◆ Passage shown ◆
Begin
This year, however, we’ve decided to take over the entire second floor of the CHM.
This will give us a real auditorium and stage for our presentations away from the hustle, bustle and noise of the exhibit area. It also allows us to put Consignment in a contained area nearer the freight elevator and, by doing so, free up the classrooms for, well, classes.
I’ve opened exhibit registration on the vcfed website and have posted our preliminary schedule, exhibitors guide, FAQ and so on, all linked from here.
Please feel free to sign up for exhibits as soon as you are able. Please tell your friends, family, coworkers, acquaintance and random people you meet on the street about the event. Especially those in the vintage computing community or related areas who might be interested in exhibiting or presenting.
We have a much bigger space to fill and I’m looking forward to a huge, awesome show.
But we still need lots of things:
Speakers – If you know someone working on a special project, with a connection so some bit of history, with a passion for something in our field, etc. please let me know and let’s get them signed up to share!
End
◆ Problems and tasks ◆
A - According to the event announcement, what will taking over the whole second floor give the organizers for their presentations?
B - Carry the event announcement on from its last sentence.
The listing that comes next is from a separate source.

◆ Dataset excerpt ◆
Begin
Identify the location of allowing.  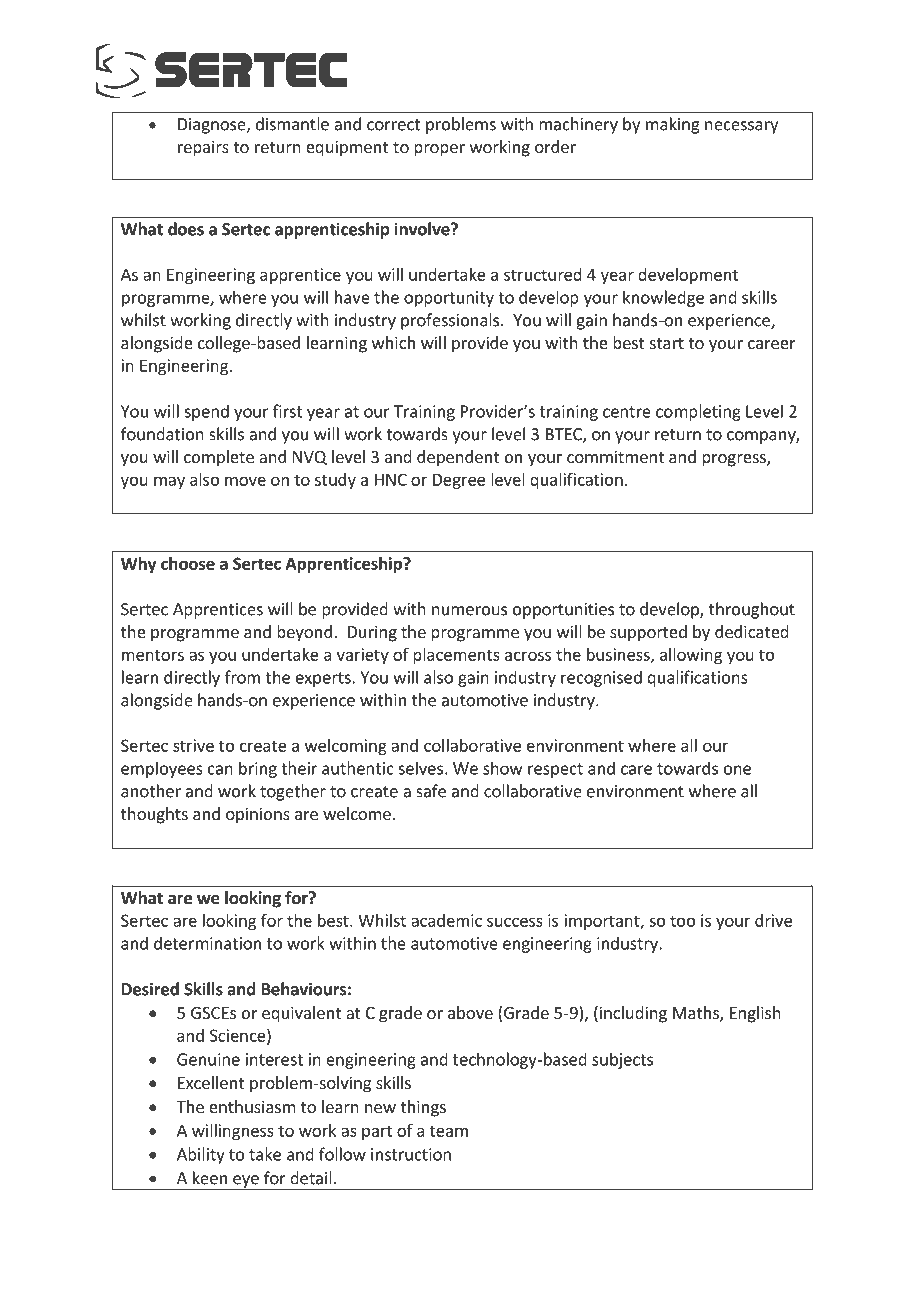
(691, 656).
End
◆ Solved tasks ◆
A - A real auditorium and stage, away from the hustle, bustle and noise of the exhibit area.

B -
Classes – If you have a talent or skill that you can teach others about, please consider conducting a class. Anything in the restoration, vintage software, preservation and other hobby areas is encouraged!
Exhibitors – we need lots. We’ll be expanding beyond the traditional VCF focus on just computers and related gear. We’re looking for collectors of slide rules, mechanical and early electronic calculators and other “computing” equipment from days gone by.
Volunteers – This show requires a lot of work and we’re looking for anyone interested in lending a hand. Responsibilities include running the front desk, consignment, the AV boards, running mics for presentations, helping with setup and tear-down and more. Students in need of volunteer hours will get letters for credit.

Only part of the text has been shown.